Segmenting your yard does a lot to improve its appeal. Small lots can look bigger and more functional if you devote key areas for different uses. Even large yards can look amazing if you designate a separate patio and cooking area. Another way to segment your outdoor space is to build a brick bench. Also, a brick bench adds vertical interest and extra seating. Brick is durable and weather-proof, as well.
Why You Should Build a Brick Bench for Your Yard
Most people break up their yards by using different flooring to mark off areas. For example, creating a cement patio for grilling or a cobblestone circle with patio furniture for entertaining. You can set brick pathways through a vegetable garden, too. And while different floors can organize the area, a brick bench separates they play area from the grill or other breakable equipment.
In addition, a brick bench is an attractive way to keep balls and toys contained without looking like you’re walling off part of the yard. But a division that’s too tall can make your yard look small, so a bench is just the right height for function and form. DIY builders are increasingly preferring brick over traditional benches of metal and wood because they’re sturdier and have a homier look.

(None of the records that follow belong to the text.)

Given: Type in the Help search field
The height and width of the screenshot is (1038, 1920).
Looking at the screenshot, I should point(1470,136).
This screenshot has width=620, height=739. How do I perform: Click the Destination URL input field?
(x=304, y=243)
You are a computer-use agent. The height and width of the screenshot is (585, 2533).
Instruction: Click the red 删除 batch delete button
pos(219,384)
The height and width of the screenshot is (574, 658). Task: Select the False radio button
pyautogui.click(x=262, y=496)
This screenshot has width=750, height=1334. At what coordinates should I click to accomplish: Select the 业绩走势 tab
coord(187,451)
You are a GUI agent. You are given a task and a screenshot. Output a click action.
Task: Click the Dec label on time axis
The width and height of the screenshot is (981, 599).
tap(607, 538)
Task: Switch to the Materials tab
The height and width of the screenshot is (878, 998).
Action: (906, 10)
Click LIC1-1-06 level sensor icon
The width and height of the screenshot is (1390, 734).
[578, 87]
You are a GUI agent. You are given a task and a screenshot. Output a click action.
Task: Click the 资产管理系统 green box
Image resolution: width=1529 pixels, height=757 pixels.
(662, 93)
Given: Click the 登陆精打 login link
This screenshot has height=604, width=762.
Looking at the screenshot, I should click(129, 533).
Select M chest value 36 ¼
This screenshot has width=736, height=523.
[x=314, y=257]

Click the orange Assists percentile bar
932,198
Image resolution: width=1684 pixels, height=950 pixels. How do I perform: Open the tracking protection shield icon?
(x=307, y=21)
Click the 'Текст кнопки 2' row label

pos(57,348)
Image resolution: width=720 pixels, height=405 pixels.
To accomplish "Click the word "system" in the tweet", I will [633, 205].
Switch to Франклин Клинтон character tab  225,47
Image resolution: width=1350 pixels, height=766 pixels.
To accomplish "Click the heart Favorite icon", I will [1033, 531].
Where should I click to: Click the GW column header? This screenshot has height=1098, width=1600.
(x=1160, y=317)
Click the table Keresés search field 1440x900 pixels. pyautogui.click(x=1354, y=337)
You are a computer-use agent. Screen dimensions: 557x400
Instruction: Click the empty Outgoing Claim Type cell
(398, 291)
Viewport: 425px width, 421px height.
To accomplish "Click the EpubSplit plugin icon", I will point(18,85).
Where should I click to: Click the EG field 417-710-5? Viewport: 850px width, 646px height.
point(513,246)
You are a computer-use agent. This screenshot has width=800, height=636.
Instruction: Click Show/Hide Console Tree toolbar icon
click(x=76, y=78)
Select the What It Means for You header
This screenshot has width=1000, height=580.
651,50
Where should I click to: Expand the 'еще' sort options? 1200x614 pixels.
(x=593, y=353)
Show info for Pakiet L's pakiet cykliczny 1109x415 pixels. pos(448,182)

Even with consistent maintenance and staining, wood wears away and breaks over time. It also soaks up water, which both damages it further and makes it unusable until it dries out. Metal is also vulnerable if you live in a rainy region because the seams are susceptible to corrosion. Brick, on the other hand, is solid and stays durable for decades, rain or shine.
Step 1: Pick the Style and Dimensions
The first step to build a brick bench is to think about the size and design. Some benches have a back that provides more support. But, a back also makes it appear one-sided or like a low wall. However, a backless bench is generally the preferred style because the bench is low enough so that it doesn’t break up your yard.
Also, it is more useful for visitors who want to interact with people on both sides of the area. And, a backless bench style is much easier to brush off. Most benches are approximately 16 inches wide and two feet high, so all you need to do is decide how long you want it to be.
Step Two: Set the Foundational Trench
Because your bench is going to face a lot of traffic, you need to set it in cement instead of just on the ground. When you dig the trench, you’ll need to use a level line as a reference point to check the depth. Here’s how:
- Place stones at the two ends of the wall for a guide, adding at least one inch on either side.
- Drive a stake in at each end. String a line level on mason’s line and stretch it between the stakes.
- To keep the string from slipping, put a notch on each stake and hook the string to each notch instead of tying it. That way you can hook and unhook the string as you dig.
Dig a trench that’s about one foot deep and has an extra inch on each side of the perimeter, so you have plenty of room to work. Next, pour a layer of concrete that fills the trench halfway, or about six inches deep. Let it set, so you have a firm working surface for the brick.
Step Three: Start Laying the Bricks
Here’s how to start laying your bricks:
- Set a half-inch thick coat of mortar along the foundation where the first row will go.
- Lay the first brick in the corner. Apply mortar along the side that meets the previous brick until you lay the last brick in the row.
- Next, move on to the second row. Now two sides of all but the ending bricks will need mortar. Add it to the short side in contact with the progressing row, and then the long side in contact with the previous row.
- To create the strong, staggered pattern, start the row with half bricks. Just score a brick with a chisel and tap it with a hammer to break it.
- Lay the remaining brick rows for the bench. Then check with a level to ensure the course is flat.
Step Four: Add Some Finishing Touches
Add more rows of bricks on top of the first until you reach your planned height. For a bench that’s approximately two feet high, you will have six courses of brick. Be sure to alternate the pattern of half bricks for a stronger, interlocking bench.
Once you finish the top layer, add a layer of mortar and tile on top. Or, you can add another row of bricks you set side by side decoratively for a neat finish.
It may seem daunting to build your first outdoor seating, but you can if you follow these steps. Remember, there are lots of YouTube videos on how to build a brick bench, as well. When you add a brick bench to your yard, it will add beauty, charm and functionality for years to come.